• **TEXT SEGMENT**:
--- BEGIN ---

This year’s Hugo Awards trophy was designed by Marina Gelineau.
Masters of Ceromony: Jay Lake and Ken Scholes
Congratulatons to all the nominees and winners!
*Best Novel for Blackout/All Clear by Connie Willis*
Well, the second worst novel on the ballot and the fourth worst book that I read from 2010 has won the Hugo, along with the Nebula. As I expected going into this voting, and clearly people do see real value in the text. I’m not one of them, and have to regard this as a terribly disappointing pick, for a work that I find less well designed than Anasi Boys, probably making the worst Hugo win since Hominids took the medal. As with The Emperor of Mars, I see this as a general tendency towards embracing sentimental, regressive, contrived science fiction over the other kind. A shame that a novel as intricate, ambitious and well written as The Dervish House lost to an exercise in tedious poorly designed historical recreation. Willis taking it over McDonald at this point is something I’d expected for quite awhile now, but it doesn’t make me any happier at this point. A bit dispiriting that a process as corrupt as the Nebulas here echoes the decision of the largest gathering of Hugo voters in its history. More a shame that Willis can make such an over-sprawling account and be lauded by having made the best science fiction novel of the world. Even more unfortunate that the SF community finds it’s measure of greatness in character through Willis’ cutsey well-wishers, its guideline for worldbuilding a haphazard recollection of historians and its model towards the future in a return to the London Blitz.
*Best Novella for “The Lifecycle of Software Objects” by Ted Chiang
Thoroughly predictable, but also completely deserved, and a relief to see an actual top-rate writer get the award recognition. This is his fourth piece of short fiction to win a Hugo. This is the type of fiction that should be encouraged–specific, forceful, ambitious while being low key, writing future forms of life in the spaces within which most SF narratives leap.
*Best Novelette for “The Emperor of Mars” by Allen StteleInfuriating, although what I feared in the lead-up to the vote. There was only one worse pick on the ballet and three substantially better, and instead the mass voters went for an unabashed recreation and celebration of all that’s conservative in science fiction writing. This is a story that does not withstand even a minimal amount of thought on it, examined beneath the self-congratulatory aspect it falls apart. This is the first pick of the evening’s ceremony to really get me angry. “The Jagaur House” should have won this in a landslide.
*Best Dramatic Presentation Short Form for the Pandorica Opens/Big Bang”
Fairly pleased. That matched my top vote for the category, as well as my prediction for winner. Hardly a big surprise, the Doctor Who bloc has been really strong of late, there weren’t many quality alternates last year, and few of them nominated. Glad that fandom can now hopefully get past the ‘f— me Ray Bradbury’ fanvideo, and possibly regrow a little maturity. As well, hopefully next year one or more episode from Game of Thrones can challenge the Doctor Who monolith. G. R. R. Martin was presenting the award this year, foreshadowing?

--- END ---

• **RAW DATA**:

--- BEGIN ---

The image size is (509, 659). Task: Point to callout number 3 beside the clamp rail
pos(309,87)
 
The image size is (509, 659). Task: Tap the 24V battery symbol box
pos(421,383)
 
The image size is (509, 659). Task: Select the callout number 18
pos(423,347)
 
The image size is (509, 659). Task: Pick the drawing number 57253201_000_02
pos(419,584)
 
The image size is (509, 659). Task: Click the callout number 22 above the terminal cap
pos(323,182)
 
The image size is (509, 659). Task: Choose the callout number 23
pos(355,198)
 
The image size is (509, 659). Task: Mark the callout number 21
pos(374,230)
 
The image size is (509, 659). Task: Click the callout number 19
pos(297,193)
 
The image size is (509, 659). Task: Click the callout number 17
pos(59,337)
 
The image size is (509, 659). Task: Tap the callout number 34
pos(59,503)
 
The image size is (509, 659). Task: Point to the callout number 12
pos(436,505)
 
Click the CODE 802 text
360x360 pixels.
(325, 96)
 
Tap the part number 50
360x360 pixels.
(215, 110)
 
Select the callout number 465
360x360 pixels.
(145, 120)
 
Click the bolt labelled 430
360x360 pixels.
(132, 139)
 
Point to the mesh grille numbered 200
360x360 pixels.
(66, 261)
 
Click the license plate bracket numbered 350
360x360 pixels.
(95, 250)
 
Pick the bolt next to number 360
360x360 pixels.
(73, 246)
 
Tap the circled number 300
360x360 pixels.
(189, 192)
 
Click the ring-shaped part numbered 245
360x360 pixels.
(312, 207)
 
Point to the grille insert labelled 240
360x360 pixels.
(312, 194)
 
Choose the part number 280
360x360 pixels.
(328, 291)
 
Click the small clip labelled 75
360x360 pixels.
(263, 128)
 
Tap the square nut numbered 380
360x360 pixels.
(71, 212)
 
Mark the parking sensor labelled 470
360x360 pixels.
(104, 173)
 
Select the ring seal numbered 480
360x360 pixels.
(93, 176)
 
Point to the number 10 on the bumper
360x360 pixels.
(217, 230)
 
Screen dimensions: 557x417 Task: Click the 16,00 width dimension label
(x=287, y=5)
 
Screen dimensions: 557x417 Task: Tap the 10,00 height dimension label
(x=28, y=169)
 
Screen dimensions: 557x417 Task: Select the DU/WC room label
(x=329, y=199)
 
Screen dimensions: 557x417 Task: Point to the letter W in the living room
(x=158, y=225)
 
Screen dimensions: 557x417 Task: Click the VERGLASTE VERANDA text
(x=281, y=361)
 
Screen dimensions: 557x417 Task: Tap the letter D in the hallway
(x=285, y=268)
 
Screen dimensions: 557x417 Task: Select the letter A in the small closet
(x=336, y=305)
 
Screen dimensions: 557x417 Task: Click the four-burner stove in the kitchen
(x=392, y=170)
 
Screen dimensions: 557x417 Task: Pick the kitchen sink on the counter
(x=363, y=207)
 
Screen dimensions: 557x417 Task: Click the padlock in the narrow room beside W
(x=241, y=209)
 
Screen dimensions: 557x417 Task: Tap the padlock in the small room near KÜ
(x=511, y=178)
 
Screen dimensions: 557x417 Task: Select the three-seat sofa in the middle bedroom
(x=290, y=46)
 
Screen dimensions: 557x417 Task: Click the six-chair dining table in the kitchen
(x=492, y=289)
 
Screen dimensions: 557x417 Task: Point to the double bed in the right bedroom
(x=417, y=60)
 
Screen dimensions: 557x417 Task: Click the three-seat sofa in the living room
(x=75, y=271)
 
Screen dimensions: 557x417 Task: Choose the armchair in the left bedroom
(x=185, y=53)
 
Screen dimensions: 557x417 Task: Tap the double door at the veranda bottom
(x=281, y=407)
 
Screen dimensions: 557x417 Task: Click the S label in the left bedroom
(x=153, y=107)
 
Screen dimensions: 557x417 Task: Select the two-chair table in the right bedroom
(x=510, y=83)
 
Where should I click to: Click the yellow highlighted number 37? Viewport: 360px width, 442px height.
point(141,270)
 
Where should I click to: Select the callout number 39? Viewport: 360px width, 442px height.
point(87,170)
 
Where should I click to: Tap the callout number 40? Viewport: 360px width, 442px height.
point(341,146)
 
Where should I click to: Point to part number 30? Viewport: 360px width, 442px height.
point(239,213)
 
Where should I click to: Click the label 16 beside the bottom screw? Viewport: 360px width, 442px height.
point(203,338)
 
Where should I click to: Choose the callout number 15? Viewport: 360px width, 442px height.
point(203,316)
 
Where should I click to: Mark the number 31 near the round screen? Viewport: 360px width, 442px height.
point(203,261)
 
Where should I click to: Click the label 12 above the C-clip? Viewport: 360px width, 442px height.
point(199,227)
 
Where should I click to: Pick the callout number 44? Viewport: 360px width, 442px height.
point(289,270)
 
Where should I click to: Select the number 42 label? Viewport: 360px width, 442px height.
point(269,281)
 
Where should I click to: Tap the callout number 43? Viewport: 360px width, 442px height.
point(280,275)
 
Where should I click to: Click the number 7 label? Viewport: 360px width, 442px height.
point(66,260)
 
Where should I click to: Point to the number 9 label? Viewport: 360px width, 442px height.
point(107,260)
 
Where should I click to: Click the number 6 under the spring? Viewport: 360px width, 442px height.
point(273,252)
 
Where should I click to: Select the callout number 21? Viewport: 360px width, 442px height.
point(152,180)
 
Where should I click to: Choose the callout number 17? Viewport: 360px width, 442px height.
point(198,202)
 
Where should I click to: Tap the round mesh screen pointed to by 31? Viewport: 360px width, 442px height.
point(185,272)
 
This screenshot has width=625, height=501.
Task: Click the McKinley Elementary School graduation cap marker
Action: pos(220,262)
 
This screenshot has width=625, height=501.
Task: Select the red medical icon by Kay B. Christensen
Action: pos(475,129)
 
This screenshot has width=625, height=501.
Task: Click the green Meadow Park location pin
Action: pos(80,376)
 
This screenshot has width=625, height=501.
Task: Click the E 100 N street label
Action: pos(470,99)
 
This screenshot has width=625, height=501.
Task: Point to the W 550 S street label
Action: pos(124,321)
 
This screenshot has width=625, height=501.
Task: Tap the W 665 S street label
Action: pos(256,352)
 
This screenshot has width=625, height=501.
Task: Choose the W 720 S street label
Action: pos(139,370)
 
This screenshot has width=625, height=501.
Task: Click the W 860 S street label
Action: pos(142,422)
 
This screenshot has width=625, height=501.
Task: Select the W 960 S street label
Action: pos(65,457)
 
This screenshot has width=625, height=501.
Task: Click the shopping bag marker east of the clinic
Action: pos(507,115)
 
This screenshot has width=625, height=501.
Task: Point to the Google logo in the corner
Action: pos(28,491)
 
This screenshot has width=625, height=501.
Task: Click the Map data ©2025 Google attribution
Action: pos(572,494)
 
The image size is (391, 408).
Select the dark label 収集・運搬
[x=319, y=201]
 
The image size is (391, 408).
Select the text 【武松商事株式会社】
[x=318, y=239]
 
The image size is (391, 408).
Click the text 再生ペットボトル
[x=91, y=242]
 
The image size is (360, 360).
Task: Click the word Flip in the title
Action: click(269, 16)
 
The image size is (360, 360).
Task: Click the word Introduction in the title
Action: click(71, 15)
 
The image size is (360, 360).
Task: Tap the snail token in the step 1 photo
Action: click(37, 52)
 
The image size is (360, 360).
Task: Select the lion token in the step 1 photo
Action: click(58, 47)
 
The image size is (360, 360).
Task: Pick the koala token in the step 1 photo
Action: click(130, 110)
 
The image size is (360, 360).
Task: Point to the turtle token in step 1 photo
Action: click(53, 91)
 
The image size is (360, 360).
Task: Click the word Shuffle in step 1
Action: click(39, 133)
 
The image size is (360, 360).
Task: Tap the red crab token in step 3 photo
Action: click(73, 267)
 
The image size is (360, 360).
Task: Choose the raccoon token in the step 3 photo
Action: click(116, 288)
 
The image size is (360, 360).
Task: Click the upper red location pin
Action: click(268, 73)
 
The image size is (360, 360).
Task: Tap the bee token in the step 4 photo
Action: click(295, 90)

--- END ---

• **SET TASKS**:
1) Answer these questions from the Hugo Awards text, one answer per line, marked (a), (b) and (c):
(a) Who designed this year's Hugo Awards trophy?
(b) How many of Ted Chiang's pieces of short fiction have now won a Hugo?
(c) Who presented the Best Dramatic Presentation Short Form award this year?
2) Could you shorten the paragraph of the Hugo Awards text that begins "Thoroughly predictable, but also completely deserved" while keeping its main facts?
3) Reproduce word for word the part of the Hugo Awards text between "This year’s Hugo" and "nominees and winners!", inclusive.

• **CORRECT ANSWERS**:
1)
(a) Marina Gelineau
(b) Four
(c) G. R. R. Martin

2) The win was predictable but fully deserved, and it was a relief to see a truly top-rate writer recognized. It is Chiang's fourth Hugo for short fiction. This kind of fiction deserves encouragement: specific, forceful, and ambitious yet low-key, depicting future forms of life in the spaces most SF narratives leap over.

3)
This year’s Hugo Awards trophy was designed by Marina Gelineau.
Masters of Ceromony: Jay Lake and Ken Scholes
Congratulatons to all the nominees and winners!